On September 26, Brian Carnell reminded readers of his animal rights website that a mass mailing of razor blades to researchers brought this comment from Newkirk: “Perhaps the mere idea of receiving a nasty missive will allow animal researchers to empathize with their victims for the first time in their lousy careers. I find it small wonder that the laboratories aren’t all burning to ground. If I had a more guts, I’d light a match.”3

An editorial in The Daily Oklahoman4 on November 5 took perpetrators and their supporters to task: “Because these domestic terrorists have so far managed to avoid killing people, their activities have been largely ignored by the general public,” the editor wrote. “But terrorism is terrorism, and any war on terrorism must include these twisted and unjustifiable attacks.”

The editor concluded: “To paraphrase President Bush after the September 11 attacks, you are either in the battle against terrorism or you are abetting it. Extremist animal and environmental activists have made it clear which side they’re on.”

INPUT DATA

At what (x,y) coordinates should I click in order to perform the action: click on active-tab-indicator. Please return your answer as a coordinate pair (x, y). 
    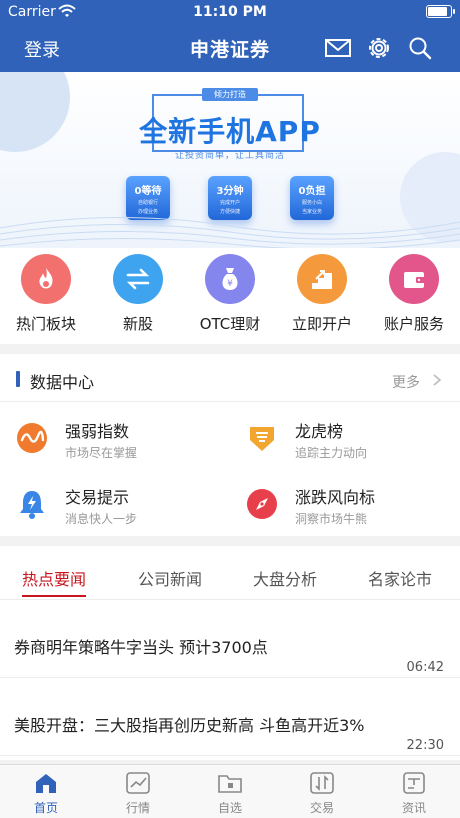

TASKS TO COMPLETE
a) In the passage about animal rights extremism, on what date did The Daily Oklahoman publish its editorial?
b) Continue the passage about animal rights extremism from its last sentence.

TASK-BY-TASK RESULTS
a) November 5

b)
Legislative background

In 1998, attendees at the National Animal Interest Alliance conference approved a “Request for Action by the Senate Judiciary Committee of the Congress of the United States” that asked Congress to

  • hold hearings into animal rights and environmental terrorism;
  • commission a study on the effects of such terrorism on all animal interests;
  • consider improvement of the Animal Enterprise Protection Act; and
  • investigate the use of tax exemptions by organizations that indulge in or support such terrorism.



In 1999, in the wake of increased violence among youth gangs terrorizing animal-related businesses in Utah and other states, senators Orrin Hatch of Utah and Diane Feinstein of California crafted an amendment to the Senate’s juvenile crime bill that would have tightened federal statutes dealing with gang-related attacks on farms, businesses, and laboratories by such groups as the Animal Liberation Front and its Straight Edge youth gang affiliate.

The Hatch-Feinstein amendment easily passed the Senate but died in the conference committee.

Late in the following year, Representative Randy “Duke” Cunningham of California took up the cudgel with HR5429, the Researchers and Farmers Freedom from Terrorism Act of 2000. Like the Hatch-Feinstein amendment, Cunningham’s bill included several items from the NAIA “Request for Action”: It increased penalties in the Animal Enterprises Protection Act; allowed prosecution of terrorist crimes under the Racketeer Influenced and Corrupt Organization law; and held groups responsible for crimes committed in their names.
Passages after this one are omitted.